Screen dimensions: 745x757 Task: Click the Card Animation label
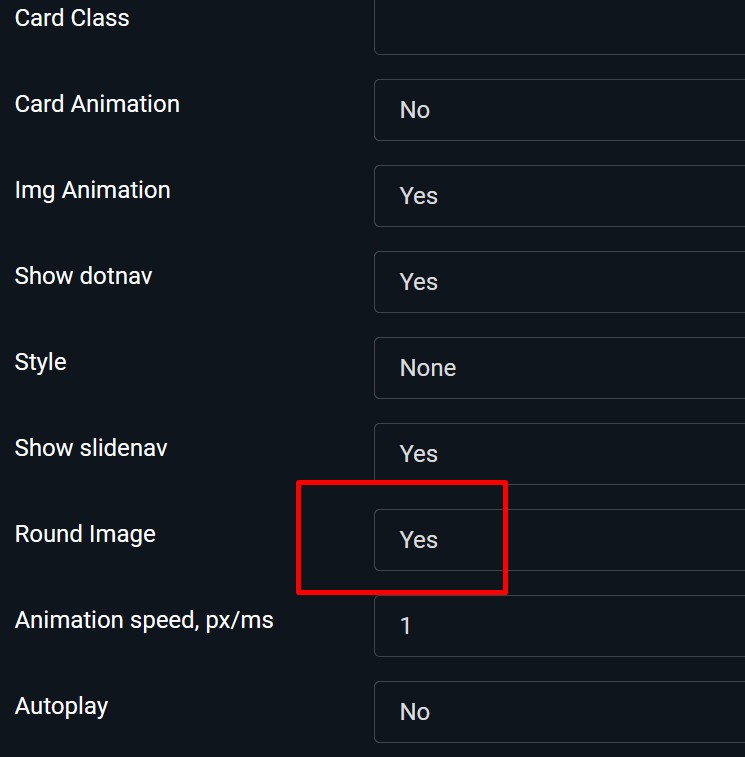[97, 104]
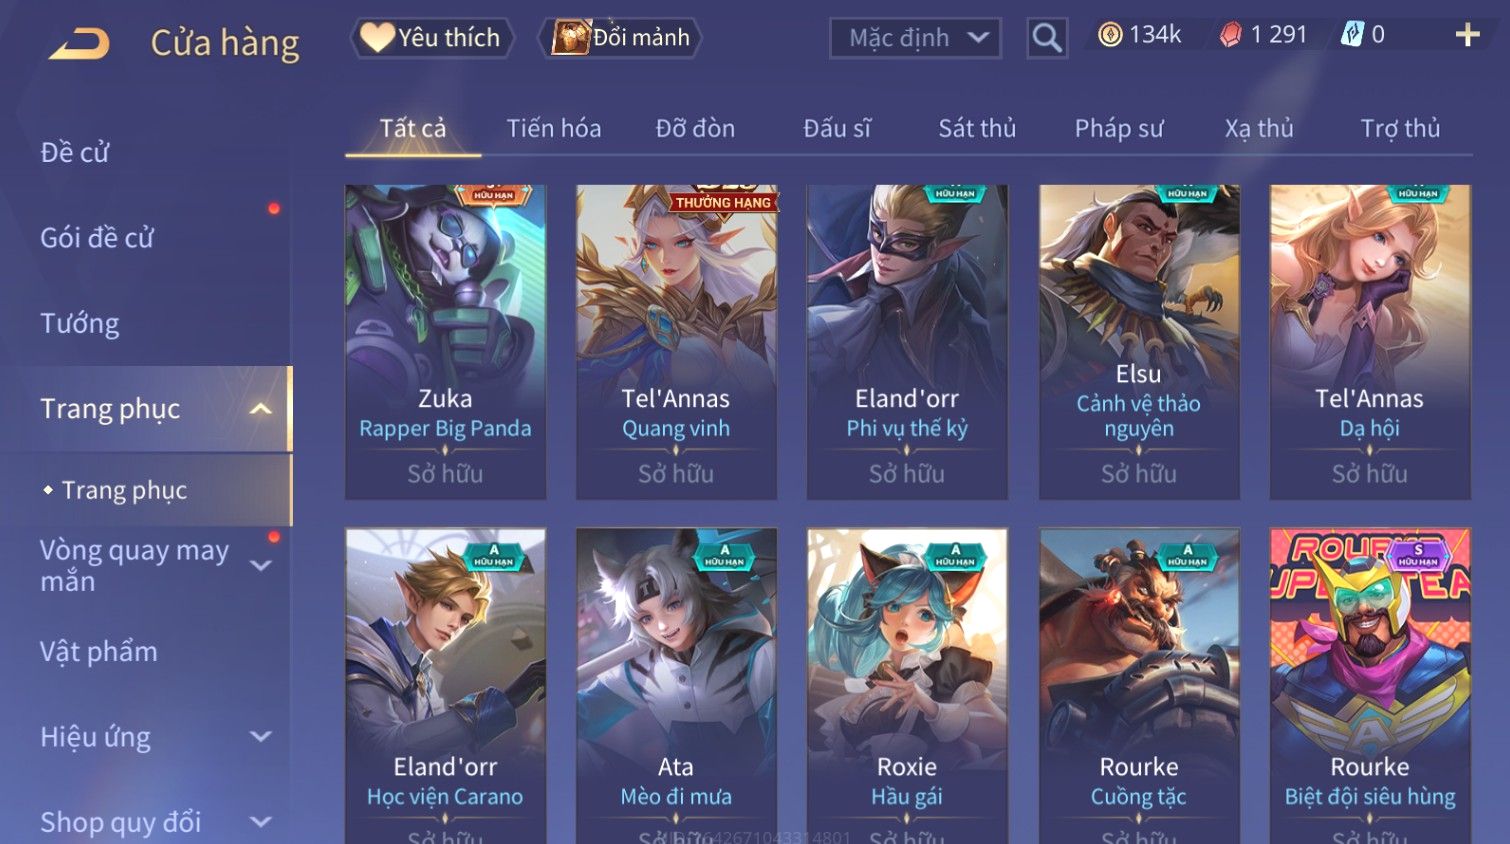The image size is (1510, 844).
Task: Open the Mặc định sort dropdown
Action: pyautogui.click(x=915, y=38)
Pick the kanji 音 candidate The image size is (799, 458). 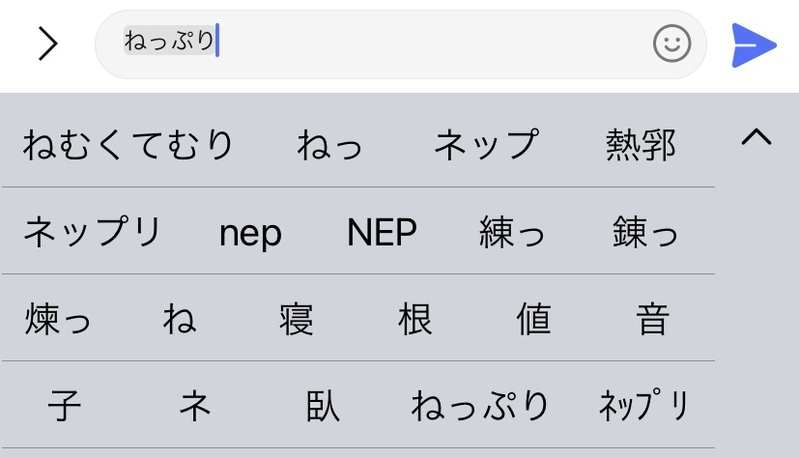point(652,320)
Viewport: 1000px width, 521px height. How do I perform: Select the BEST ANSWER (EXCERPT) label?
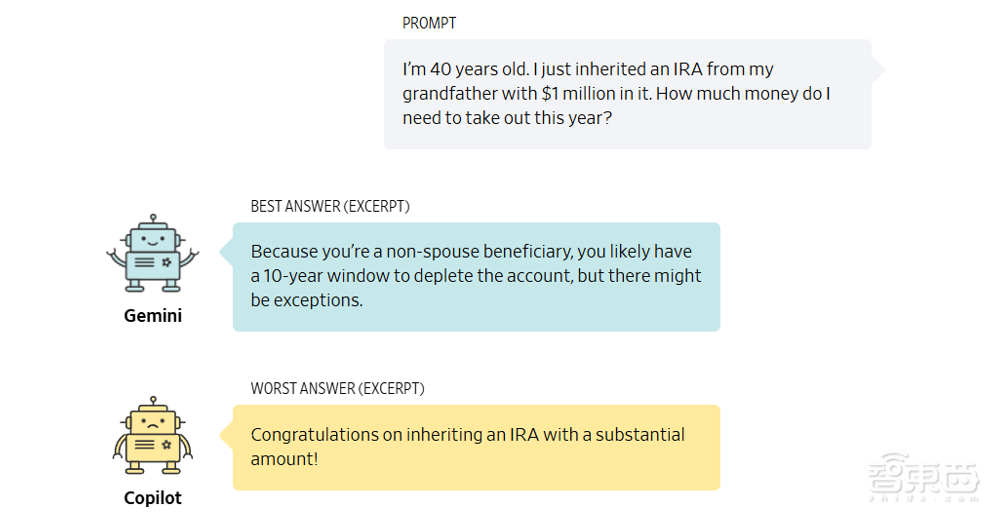pos(330,206)
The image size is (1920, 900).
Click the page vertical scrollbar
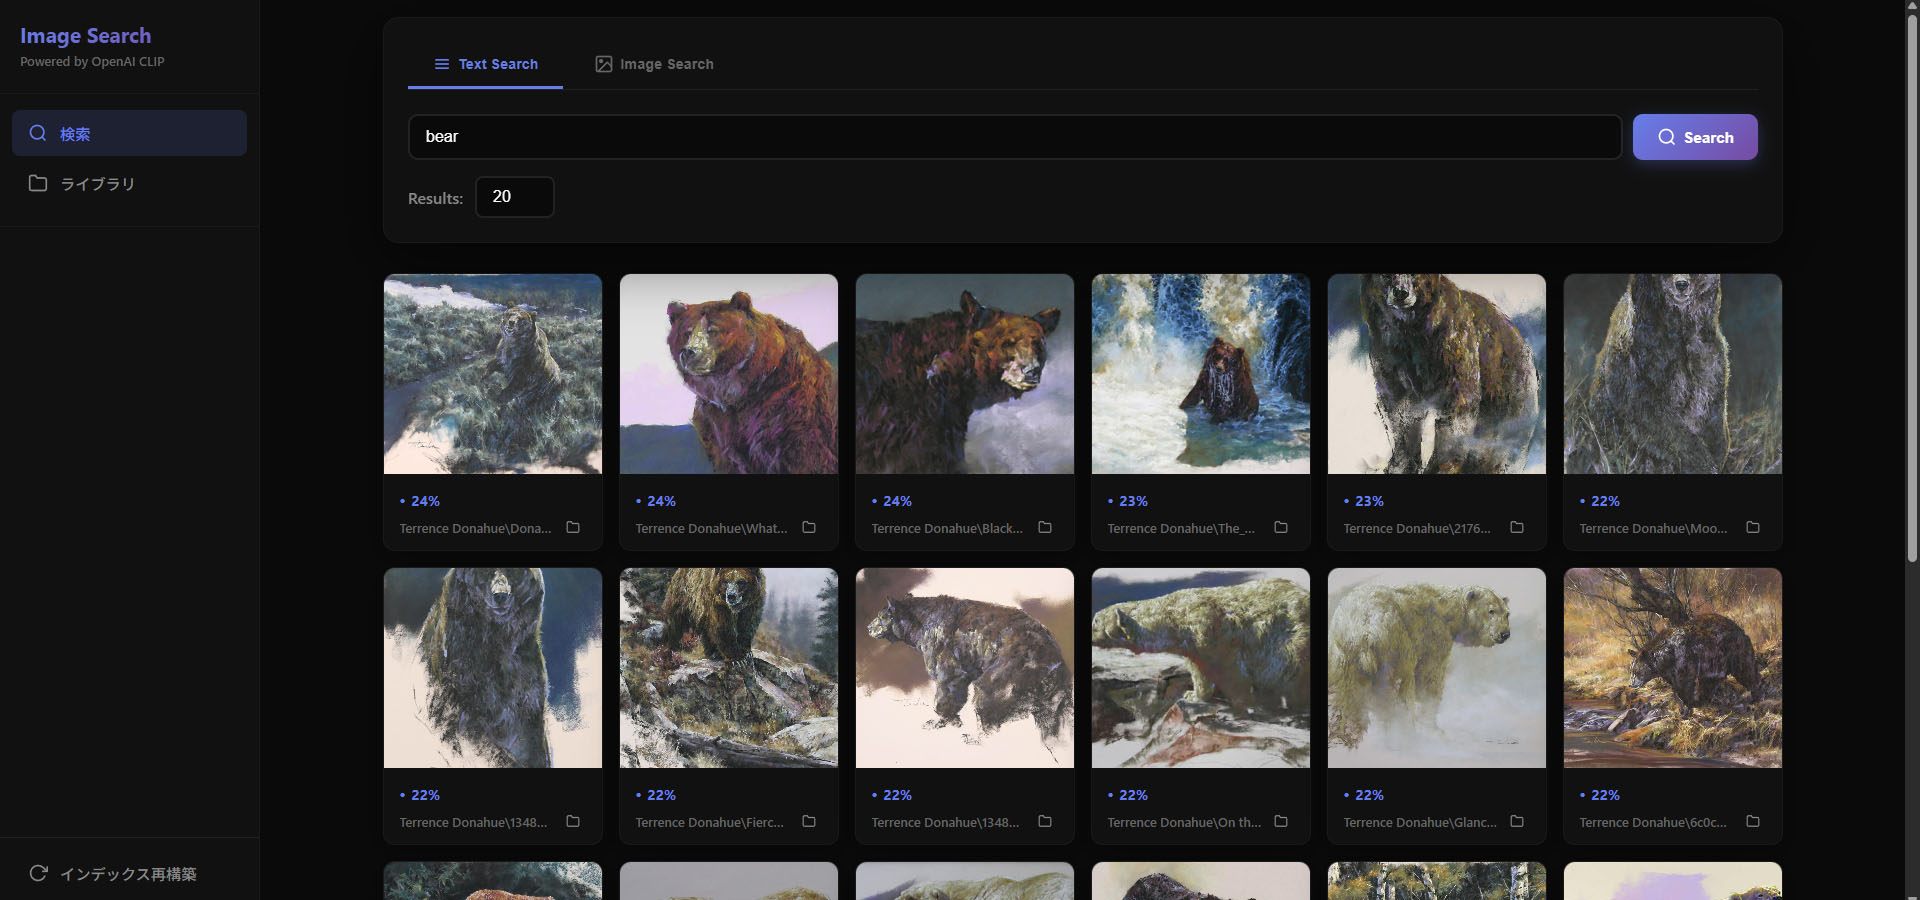(1911, 300)
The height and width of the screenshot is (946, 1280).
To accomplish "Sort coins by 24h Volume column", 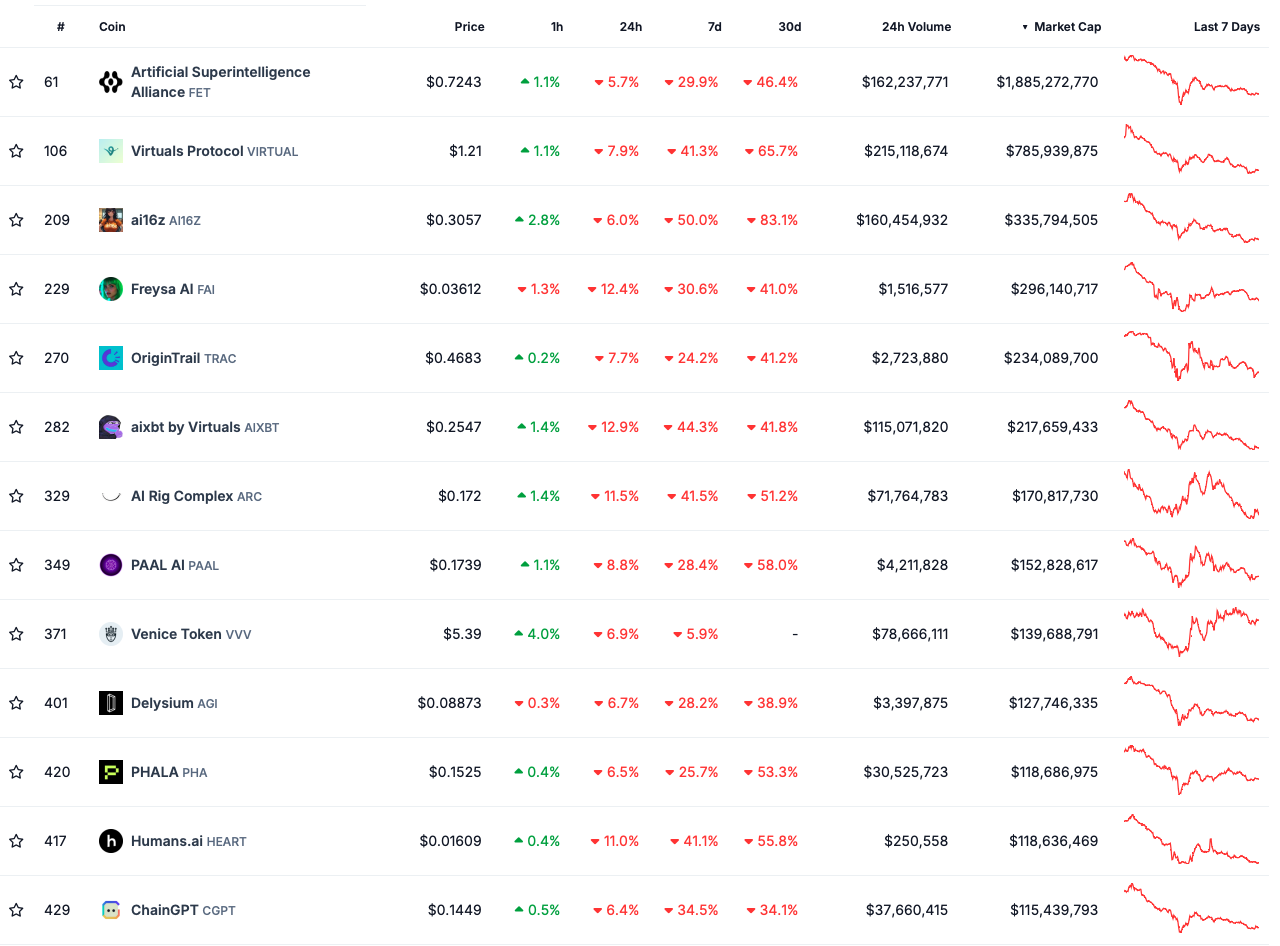I will click(x=916, y=27).
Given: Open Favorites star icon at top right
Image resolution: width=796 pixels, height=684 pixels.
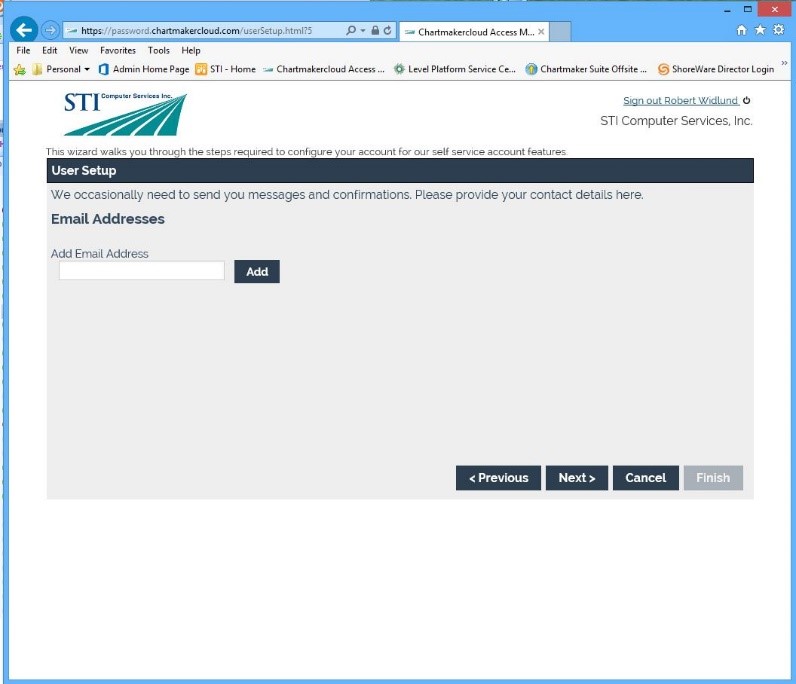Looking at the screenshot, I should pyautogui.click(x=760, y=31).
__________________________________________________
The task:
For this exercise, output only the lines from the one bearing "Image resolution: width=796" to the end of the material above, exactly as written, with pictures left out.

Reply to the exercise:
Image resolution: width=796 pixels, height=684 pixels.
Looking at the screenshot, I should pyautogui.click(x=760, y=31).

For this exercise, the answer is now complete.